Run the following cell to obtain the evaluation results, which you should include in your writeup.
Also don't forget to answer the questions.

In [None]:
prompts = [item['prompt'] for item in test_data][:10]
GENERATIONS_PER_PROMPT = 10
MAX_LEN = 100

for experiment in ['greedy', 'sample', 'temperature', 'topp']:
  generations = []
  for prompt in tqdm(prompts):
    generations += decode([prompt] * GENERATIONS_PER_PROMPT, max_len=MAX_LEN, method=experiment)
  evaluate(generations, experiment)

## Discussion
- Q2.1: In greedy decoding, what do you observe when generating 10 times from the test prompt?

- Q2.2: In vanilla sampling, what do you observe when generating 10 times from the test prompt?

- Q2.3: In temperature sampling, play around with the value of temperature $t$. Which value of $t$ makes it equivalent to greedy decoding?
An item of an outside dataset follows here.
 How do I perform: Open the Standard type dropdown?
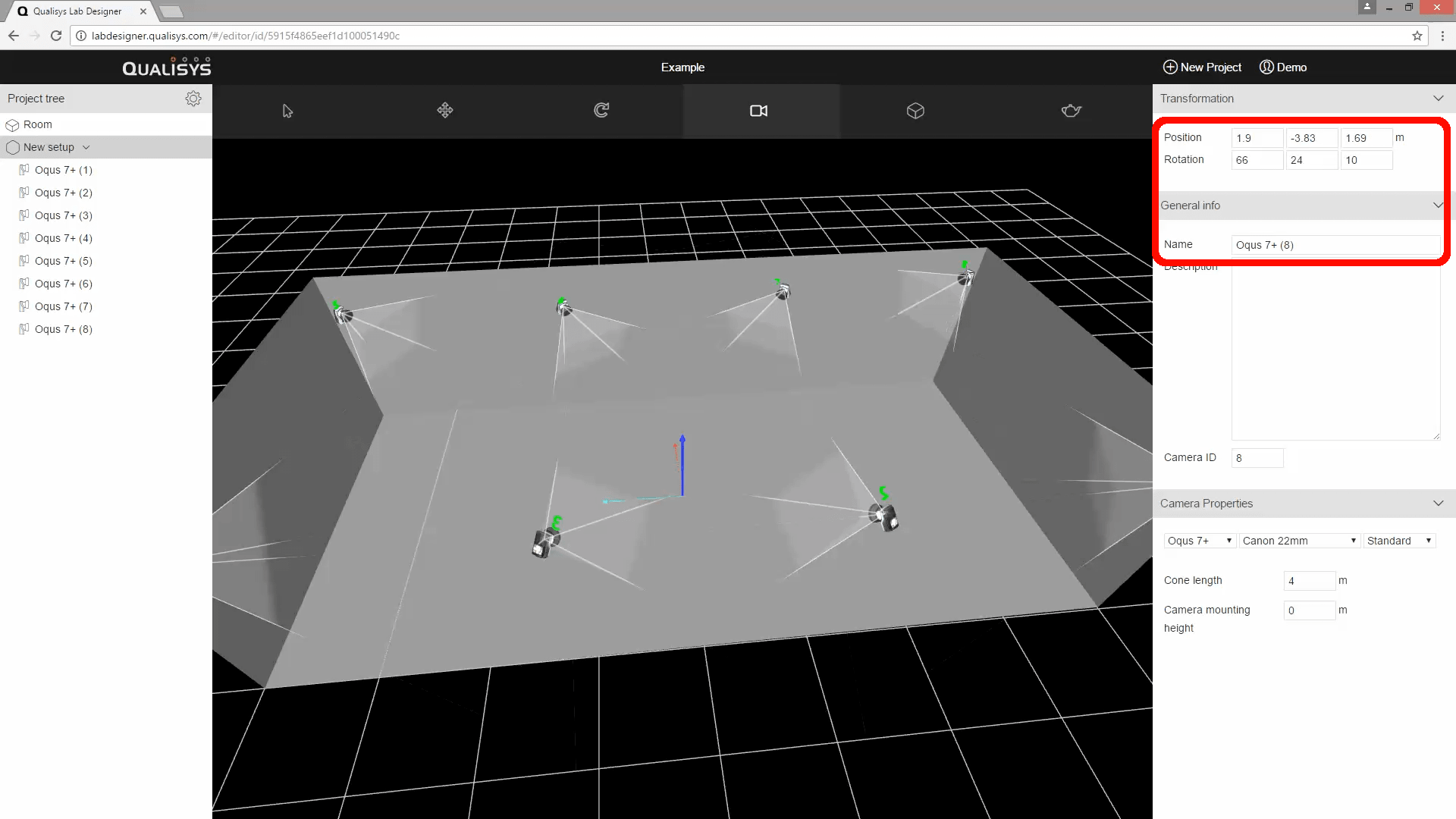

Which value of $t$ makes it equivalent to vanilla sampling?

- Q2.4: In top-$p$ sampling, play around with the value of $p$. Which value of $p$ makes it equivalent to greedy decoding? Which value of $p$ makes it equivalent to vanilla sampling?

- Q2.5: Report the evaluation metrics (perplexity, fluency, diversity) of all 4 decoding methods. Which methods have the best and worst perplexity? Fluency? Diversity?